Globus is a service that provides reliable data transfer between sites, to include HPC, workstations, and users's devices (e.g. laptops). Globus also enables data sharing with external institutions. This wiki article is focused on how data can be shared from ODU HPC using Globus service. For general usage of Globus for data transfer between HPC and other computers, please see the Globus Connect documentation.
Example use cases:
A research group at ODU wants to share a dataset with collaborators at the XYZ University and ABC National Lab.
A researcher at ODU wants to make a set of files available publicly to U.S. research community via Globus.
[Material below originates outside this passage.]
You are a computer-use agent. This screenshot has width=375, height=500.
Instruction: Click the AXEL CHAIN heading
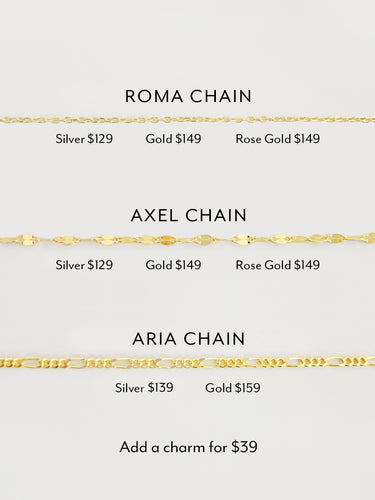click(189, 215)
Before enabling sharing, please create a directory somewhere inside your home directory or the relevant /RC/home
or /RC/group
storage location to contain the data you want to share. Let's called this the shared-directory. Place and organize all the data files in this directory (or its subdirectories). All files and subdirectories in this directory will be readable by the recipient of the data sharing.
¶ Example case
Let's present an example where an ODU user with ID
wpurwant
wants to share research data with his collaboration team, "DeapSECURE CyberTraining", at the "XYZ University". We will follow this example in the step-by-step how to below.In this example, the user prepares the files in the folder called
/home/wpurwant/Testbeds/Globus/folder01
.
CAUTION: Please read this section thoroughly, including the Security Considerations below in order to share data properly while avoding unintended data exposure!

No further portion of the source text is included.